*** EXERCISE MATERIAL
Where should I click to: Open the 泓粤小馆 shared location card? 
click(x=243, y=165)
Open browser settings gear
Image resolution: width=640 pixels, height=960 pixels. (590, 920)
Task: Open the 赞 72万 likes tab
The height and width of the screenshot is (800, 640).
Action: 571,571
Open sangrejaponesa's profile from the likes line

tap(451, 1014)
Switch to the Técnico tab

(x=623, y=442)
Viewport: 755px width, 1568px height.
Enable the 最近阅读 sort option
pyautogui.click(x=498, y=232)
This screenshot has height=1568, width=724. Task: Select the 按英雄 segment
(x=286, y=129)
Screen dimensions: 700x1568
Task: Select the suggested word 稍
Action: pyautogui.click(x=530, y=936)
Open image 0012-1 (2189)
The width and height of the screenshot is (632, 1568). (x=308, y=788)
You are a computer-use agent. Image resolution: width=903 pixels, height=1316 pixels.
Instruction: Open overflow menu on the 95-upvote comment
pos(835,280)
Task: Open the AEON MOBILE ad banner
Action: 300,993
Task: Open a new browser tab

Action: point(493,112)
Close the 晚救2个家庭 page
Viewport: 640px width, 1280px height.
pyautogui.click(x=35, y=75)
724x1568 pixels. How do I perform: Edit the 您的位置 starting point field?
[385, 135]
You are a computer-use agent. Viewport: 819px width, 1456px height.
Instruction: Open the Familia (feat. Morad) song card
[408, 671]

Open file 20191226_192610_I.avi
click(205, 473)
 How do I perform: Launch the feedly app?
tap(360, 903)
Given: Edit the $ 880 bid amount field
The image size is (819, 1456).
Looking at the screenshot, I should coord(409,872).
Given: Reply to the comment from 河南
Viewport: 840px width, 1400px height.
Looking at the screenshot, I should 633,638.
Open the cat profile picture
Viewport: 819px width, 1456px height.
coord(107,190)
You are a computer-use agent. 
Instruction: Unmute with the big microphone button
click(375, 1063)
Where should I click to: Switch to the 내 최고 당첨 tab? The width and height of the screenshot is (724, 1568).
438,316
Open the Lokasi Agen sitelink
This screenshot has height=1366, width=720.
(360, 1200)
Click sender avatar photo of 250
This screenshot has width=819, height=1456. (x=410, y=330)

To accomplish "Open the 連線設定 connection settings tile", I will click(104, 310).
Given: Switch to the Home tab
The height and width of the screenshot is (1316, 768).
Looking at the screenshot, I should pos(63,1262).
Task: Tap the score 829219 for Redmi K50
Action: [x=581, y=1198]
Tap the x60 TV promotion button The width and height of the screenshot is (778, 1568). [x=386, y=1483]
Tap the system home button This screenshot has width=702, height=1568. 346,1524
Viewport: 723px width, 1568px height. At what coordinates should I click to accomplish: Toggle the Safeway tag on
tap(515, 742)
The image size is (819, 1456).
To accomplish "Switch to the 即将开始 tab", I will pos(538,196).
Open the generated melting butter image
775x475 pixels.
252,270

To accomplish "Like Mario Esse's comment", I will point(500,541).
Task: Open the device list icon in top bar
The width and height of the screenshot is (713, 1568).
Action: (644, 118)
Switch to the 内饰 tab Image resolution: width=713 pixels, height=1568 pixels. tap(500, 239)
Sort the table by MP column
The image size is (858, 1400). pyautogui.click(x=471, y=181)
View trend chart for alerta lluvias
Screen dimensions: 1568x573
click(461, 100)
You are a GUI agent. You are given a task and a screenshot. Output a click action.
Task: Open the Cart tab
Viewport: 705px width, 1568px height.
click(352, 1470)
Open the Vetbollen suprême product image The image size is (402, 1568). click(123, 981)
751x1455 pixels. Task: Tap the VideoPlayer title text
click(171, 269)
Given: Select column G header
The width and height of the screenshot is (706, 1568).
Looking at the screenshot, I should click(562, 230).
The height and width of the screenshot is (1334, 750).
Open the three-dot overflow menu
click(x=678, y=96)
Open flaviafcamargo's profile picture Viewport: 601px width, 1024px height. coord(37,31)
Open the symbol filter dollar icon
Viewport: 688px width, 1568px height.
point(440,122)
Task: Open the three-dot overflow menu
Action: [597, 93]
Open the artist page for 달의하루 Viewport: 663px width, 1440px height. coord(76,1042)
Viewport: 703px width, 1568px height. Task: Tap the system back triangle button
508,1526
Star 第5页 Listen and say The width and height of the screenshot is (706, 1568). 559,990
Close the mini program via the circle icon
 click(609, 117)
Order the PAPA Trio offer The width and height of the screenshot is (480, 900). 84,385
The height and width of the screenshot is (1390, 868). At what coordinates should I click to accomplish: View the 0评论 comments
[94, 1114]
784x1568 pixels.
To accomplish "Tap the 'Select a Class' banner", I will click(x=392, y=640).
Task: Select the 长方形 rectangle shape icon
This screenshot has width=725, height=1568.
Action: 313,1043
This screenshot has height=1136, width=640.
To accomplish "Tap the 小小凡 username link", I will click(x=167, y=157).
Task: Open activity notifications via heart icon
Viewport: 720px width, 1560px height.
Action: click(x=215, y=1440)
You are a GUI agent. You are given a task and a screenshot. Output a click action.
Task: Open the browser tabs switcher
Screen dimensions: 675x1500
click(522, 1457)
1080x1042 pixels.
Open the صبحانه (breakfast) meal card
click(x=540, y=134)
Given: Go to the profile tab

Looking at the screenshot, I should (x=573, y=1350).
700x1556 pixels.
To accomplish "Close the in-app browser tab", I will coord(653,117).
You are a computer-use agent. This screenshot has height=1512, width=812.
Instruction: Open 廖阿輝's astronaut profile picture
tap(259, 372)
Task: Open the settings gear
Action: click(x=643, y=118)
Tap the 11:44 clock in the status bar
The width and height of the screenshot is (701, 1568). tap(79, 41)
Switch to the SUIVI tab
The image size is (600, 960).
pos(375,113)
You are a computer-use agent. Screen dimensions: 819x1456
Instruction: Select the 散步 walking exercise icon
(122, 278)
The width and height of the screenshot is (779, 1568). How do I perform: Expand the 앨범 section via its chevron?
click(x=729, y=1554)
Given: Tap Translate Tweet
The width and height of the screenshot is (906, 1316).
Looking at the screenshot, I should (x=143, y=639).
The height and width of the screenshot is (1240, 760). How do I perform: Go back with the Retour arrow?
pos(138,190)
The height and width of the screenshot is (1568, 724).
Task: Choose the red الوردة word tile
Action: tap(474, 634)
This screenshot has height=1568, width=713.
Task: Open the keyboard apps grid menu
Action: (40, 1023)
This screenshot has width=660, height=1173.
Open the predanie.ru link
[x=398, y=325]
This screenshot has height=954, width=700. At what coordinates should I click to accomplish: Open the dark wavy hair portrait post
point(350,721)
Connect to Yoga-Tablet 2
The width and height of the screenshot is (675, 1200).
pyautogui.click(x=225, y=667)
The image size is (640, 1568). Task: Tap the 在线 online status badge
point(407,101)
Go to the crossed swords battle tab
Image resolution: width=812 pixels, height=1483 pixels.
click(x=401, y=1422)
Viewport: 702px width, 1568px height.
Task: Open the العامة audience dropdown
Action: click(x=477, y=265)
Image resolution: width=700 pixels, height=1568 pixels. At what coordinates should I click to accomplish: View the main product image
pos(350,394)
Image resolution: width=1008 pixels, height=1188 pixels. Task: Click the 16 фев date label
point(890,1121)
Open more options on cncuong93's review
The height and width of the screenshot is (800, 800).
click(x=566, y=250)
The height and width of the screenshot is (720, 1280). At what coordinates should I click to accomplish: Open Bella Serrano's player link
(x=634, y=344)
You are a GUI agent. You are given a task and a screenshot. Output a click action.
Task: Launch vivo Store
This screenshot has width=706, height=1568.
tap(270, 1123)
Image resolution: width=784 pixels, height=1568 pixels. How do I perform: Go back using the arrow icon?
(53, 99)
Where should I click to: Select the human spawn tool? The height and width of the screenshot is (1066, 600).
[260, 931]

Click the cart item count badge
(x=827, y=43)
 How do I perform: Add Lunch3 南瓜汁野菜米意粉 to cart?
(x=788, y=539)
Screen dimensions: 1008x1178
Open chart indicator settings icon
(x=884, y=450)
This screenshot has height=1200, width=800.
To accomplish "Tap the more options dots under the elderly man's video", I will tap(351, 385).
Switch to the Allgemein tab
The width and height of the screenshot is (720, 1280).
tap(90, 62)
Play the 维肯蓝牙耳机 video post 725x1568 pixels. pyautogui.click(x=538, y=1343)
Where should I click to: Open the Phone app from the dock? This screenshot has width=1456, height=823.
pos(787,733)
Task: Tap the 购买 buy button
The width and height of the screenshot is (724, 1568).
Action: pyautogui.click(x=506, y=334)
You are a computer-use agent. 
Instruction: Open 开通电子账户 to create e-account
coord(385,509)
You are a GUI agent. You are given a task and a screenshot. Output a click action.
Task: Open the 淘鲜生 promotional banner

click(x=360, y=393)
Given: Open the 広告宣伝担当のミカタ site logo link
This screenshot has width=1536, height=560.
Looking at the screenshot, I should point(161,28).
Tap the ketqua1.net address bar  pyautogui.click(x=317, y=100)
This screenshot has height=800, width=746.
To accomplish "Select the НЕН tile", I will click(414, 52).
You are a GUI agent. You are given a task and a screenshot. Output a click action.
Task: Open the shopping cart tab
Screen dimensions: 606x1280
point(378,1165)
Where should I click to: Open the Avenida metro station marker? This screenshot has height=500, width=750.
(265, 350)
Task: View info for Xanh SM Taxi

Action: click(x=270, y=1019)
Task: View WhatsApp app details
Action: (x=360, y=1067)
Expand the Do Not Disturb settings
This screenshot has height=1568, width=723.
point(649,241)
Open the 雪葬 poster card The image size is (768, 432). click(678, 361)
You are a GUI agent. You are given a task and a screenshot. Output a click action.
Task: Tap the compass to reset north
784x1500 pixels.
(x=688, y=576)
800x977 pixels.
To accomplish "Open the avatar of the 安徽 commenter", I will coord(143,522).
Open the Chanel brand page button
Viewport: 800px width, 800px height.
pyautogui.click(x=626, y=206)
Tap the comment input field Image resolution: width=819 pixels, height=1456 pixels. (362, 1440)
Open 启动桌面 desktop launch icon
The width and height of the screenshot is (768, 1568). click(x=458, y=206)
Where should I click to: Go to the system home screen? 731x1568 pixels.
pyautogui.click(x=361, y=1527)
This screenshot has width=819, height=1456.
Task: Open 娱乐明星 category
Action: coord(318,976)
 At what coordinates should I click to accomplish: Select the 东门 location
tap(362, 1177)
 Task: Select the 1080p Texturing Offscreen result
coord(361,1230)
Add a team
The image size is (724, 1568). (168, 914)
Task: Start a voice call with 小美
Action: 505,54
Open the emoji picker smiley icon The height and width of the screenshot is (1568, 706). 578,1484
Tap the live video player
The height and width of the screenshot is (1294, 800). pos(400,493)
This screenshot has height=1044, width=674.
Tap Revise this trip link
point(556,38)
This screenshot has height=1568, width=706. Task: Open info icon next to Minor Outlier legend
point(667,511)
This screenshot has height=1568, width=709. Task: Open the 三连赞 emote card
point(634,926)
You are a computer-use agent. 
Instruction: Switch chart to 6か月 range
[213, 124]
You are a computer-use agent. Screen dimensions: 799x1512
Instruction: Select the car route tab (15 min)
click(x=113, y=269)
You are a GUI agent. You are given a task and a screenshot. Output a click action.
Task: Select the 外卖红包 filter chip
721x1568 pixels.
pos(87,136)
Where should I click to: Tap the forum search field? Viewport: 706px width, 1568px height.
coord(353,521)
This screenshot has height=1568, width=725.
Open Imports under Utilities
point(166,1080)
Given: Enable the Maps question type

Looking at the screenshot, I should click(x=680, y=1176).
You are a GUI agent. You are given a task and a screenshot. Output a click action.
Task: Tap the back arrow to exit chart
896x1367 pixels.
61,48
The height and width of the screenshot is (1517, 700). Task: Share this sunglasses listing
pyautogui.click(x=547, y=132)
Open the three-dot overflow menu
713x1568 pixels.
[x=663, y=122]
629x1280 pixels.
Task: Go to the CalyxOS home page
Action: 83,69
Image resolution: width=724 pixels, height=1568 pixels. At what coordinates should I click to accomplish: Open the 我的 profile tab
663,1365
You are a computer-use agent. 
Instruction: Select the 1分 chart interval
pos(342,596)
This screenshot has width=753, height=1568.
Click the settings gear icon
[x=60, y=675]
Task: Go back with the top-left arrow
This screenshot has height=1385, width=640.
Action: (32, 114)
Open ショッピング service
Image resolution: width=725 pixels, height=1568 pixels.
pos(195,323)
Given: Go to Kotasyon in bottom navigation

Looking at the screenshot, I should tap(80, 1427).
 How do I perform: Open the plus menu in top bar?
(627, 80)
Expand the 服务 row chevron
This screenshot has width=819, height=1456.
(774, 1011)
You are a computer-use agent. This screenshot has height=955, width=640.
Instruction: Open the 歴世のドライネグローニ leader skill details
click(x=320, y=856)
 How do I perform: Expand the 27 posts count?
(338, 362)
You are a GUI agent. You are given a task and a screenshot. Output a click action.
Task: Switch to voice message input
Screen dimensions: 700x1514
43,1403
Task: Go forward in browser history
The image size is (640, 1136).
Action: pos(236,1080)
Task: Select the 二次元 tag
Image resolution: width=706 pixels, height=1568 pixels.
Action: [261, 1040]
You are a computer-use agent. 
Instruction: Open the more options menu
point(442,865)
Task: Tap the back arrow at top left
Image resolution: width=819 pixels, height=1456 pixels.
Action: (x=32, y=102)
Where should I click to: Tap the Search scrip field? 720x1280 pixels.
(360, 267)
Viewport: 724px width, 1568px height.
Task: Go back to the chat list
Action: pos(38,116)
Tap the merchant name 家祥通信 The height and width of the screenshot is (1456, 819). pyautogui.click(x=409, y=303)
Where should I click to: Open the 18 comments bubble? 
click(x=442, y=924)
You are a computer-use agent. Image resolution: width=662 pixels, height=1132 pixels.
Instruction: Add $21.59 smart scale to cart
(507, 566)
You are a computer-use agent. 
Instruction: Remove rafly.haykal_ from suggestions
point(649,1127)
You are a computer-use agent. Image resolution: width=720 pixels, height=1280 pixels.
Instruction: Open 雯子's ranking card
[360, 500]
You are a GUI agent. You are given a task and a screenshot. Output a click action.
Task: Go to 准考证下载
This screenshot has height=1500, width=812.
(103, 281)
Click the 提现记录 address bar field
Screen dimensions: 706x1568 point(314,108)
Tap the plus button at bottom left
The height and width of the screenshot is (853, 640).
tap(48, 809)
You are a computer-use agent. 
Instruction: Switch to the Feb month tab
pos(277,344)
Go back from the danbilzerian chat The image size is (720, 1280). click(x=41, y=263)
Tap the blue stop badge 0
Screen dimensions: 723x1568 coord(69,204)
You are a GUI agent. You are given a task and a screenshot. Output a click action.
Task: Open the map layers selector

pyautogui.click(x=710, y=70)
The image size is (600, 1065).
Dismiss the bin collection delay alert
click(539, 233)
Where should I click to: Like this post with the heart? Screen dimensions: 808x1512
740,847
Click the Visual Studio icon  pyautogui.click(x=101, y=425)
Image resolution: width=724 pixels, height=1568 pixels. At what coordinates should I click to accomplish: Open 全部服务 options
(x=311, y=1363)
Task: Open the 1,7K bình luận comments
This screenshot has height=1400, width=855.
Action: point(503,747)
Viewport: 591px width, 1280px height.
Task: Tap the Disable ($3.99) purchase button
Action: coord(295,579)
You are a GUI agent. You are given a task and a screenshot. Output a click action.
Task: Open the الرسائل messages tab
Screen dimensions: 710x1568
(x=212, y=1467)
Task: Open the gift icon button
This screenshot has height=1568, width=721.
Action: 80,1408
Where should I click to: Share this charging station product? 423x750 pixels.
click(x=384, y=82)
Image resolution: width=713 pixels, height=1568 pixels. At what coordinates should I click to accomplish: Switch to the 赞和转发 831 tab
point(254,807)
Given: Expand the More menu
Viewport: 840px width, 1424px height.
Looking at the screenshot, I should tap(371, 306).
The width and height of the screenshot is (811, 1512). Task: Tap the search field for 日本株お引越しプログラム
******
WRITTEN TASK
Substitute "Window" for "Viewport" in the lines from the one containing "Sort the table by MP column" down to the one containing "Order the PAPA", and give only those lines with everything else left as it is.

EXERCISE OUTPUT
Sort the table by MP column
The image size is (858, 1400). pyautogui.click(x=471, y=181)
View trend chart for alerta lluvias
Screen dimensions: 1568x573
click(461, 100)
You are a GUI agent. You are given a task and a screenshot. Output a click action.
Task: Open the Cart tab
Window: 705px width, 1568px height.
click(352, 1470)
Open the Vetbollen suprême product image The image size is (402, 1568). click(123, 981)
751x1455 pixels. Task: Tap the VideoPlayer title text
click(171, 269)
Given: Select column G header
The width and height of the screenshot is (706, 1568).
Looking at the screenshot, I should click(562, 230).
The height and width of the screenshot is (1334, 750).
Open the three-dot overflow menu
click(x=678, y=96)
Open flaviafcamargo's profile picture Window: 601px width, 1024px height. coord(37,31)
Open the symbol filter dollar icon
Window: 688px width, 1568px height.
point(440,122)
Task: Open the three-dot overflow menu
Action: [597, 93]
Open the artist page for 달의하루 Window: 663px width, 1440px height. coord(76,1042)
Window: 703px width, 1568px height. Task: Tap the system back triangle button
508,1526
Star 第5页 Listen and say The width and height of the screenshot is (706, 1568). 559,990
Close the mini program via the circle icon
 click(609, 117)
Order the PAPA Trio offer The width and height of the screenshot is (480, 900). 84,385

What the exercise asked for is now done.